Norway’s experience in the pandemic proves how effective this strategy could be. In Norway, the central government owns a very large share of the national wealth, primarily through a SWF called the Government Pension Fund Global (GPFG). Last week, the administrators of Norway’s SWF released its performance figures for the year. In 2020, the SWF had a 10.9 percent rate of return, beat its benchmark index by 0.27 percentage points, and generated a total return of 1 trillion NOK, which is equal to slightly more than $20,000 per Norwegian ($PPP).

So just as the owners of wealth in the US scored a major windfall last year, so too did the owners of wealth in Norway. The difference is that, in Norway, the majority of the wealth is owned publicly whereas, in the US, almost all of it is owned privately.

At present, Norway does not disburse these returns directly to the populace, but it does use some of them to help fund the welfare and services provided by the Norwegian government.
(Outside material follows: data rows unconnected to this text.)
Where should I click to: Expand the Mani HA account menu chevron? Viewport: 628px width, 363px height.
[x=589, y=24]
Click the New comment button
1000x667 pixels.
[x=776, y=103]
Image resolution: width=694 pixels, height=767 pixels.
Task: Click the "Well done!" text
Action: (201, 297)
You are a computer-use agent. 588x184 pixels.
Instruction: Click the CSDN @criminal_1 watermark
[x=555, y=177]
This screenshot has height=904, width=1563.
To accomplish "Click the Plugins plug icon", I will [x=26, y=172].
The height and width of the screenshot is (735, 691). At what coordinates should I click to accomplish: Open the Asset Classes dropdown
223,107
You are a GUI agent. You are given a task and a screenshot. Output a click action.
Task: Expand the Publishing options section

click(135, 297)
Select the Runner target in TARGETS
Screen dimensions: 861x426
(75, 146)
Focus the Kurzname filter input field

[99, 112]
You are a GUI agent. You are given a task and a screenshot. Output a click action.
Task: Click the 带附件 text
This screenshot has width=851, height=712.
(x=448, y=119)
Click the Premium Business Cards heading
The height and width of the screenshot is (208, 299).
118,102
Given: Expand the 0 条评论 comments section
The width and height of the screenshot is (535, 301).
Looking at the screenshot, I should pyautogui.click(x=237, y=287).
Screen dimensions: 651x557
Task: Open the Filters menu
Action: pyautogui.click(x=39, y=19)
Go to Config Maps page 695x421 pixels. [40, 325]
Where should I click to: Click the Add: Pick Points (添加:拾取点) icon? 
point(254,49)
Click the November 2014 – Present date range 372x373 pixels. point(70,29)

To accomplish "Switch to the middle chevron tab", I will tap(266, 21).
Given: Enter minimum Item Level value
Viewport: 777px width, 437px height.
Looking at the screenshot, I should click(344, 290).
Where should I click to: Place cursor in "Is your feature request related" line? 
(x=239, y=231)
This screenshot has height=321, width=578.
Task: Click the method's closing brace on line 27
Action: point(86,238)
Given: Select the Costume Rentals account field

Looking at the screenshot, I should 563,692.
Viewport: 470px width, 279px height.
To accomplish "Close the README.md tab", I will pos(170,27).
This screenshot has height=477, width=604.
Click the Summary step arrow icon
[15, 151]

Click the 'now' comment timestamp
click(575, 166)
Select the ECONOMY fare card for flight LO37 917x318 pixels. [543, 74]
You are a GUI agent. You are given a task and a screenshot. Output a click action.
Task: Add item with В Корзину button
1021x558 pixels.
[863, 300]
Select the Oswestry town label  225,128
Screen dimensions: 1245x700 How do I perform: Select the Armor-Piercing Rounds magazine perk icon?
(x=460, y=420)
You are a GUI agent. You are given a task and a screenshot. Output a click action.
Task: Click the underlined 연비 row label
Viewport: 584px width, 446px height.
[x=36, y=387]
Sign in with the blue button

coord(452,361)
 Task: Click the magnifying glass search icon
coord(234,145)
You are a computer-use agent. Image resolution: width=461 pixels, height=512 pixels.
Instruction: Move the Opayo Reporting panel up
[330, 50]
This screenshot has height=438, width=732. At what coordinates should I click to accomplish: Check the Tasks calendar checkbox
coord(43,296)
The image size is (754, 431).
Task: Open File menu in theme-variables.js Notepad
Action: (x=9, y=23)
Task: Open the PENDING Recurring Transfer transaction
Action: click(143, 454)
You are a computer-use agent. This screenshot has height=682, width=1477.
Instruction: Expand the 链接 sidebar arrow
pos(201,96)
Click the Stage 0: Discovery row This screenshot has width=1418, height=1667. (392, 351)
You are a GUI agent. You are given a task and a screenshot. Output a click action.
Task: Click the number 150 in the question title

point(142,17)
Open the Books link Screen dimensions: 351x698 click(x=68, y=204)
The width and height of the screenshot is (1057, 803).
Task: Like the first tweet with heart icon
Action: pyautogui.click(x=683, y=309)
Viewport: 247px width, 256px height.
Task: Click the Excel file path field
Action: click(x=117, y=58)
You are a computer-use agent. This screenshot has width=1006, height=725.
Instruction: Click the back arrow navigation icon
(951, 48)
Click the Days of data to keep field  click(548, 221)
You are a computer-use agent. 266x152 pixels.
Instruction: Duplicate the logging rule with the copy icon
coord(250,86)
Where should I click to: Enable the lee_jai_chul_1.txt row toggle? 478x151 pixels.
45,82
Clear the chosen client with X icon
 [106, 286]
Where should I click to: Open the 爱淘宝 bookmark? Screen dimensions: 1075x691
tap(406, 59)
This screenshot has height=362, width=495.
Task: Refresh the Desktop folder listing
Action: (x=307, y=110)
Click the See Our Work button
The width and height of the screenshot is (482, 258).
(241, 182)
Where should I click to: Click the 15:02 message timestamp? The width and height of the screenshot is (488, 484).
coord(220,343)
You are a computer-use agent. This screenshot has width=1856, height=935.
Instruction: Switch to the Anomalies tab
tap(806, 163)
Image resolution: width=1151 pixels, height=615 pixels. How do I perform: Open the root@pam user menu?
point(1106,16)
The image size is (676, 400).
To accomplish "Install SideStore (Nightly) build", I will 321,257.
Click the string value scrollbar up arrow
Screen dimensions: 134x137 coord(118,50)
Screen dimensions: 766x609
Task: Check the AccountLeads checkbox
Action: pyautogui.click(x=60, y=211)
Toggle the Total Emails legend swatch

Under the prevailing budgetary rule, 3 percent of the fund’s market value can be used for government expenditure each year. The current market value of the fund is 10.9 trillion NOK, with 3 percent of that being 327 billion NOK. To get a sense of what that means, 327 billion NOK is right at 10 percent of the last reported Norwegian GDP. An equivalent figure in the US would be a bit more than $2 trillion.

GPFG returns in excess of 3 percent are reinvested in the fund, which increases the size of the fund, increases the share of the national wealth that is owned publicly, and increases the amount of revenue provided by the fund to the government in subsequent years.

For many centuries now, a lot of people have been pissed off at the fact that a significant share of the nation’s income is funneled to a relatively small share of people at the top of society, sometimes called the capitalist class. This is often treated as an intractable problem, but it is in fact quite easy to fix. Moving income-generating assets like real estate and financial securities into collective ownership, via a social wealth fund, ensures that this chunk of income benefits everyone not just a small class. This is true not just in theory but also, as we saw in Norway last year, in reality.